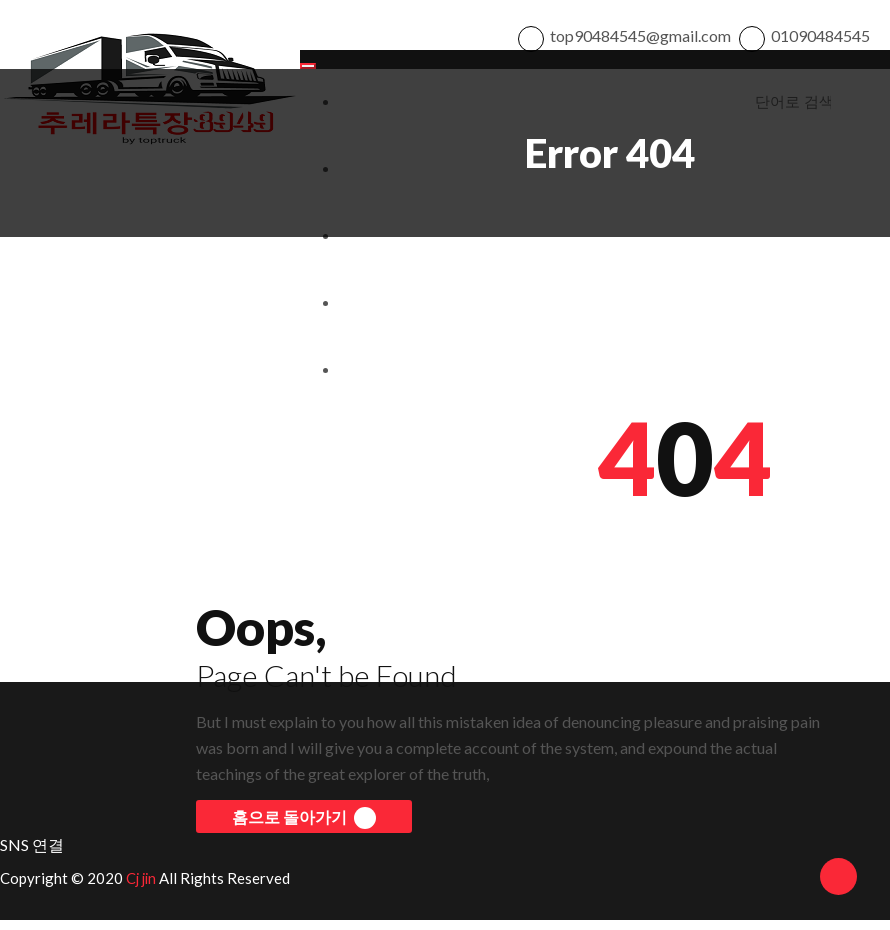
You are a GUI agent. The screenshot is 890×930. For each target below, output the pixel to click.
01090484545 (820, 40)
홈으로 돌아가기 (304, 828)
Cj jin (142, 888)
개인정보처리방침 (389, 313)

+ + + + + + +

**YOUR INSTRUCTIONS:** Rewrite all of the data above with "pixel" changed to "point" and everything else left as it is. Leave out the pictures.

**RESULT FOR THIS EXERCISE:**
You are a GUI agent. The screenshot is 890×930. For each target below, output the point to click.
01090484545 (820, 40)
홈으로 돌아가기 (304, 828)
Cj jin (142, 888)
개인정보처리방침 (389, 313)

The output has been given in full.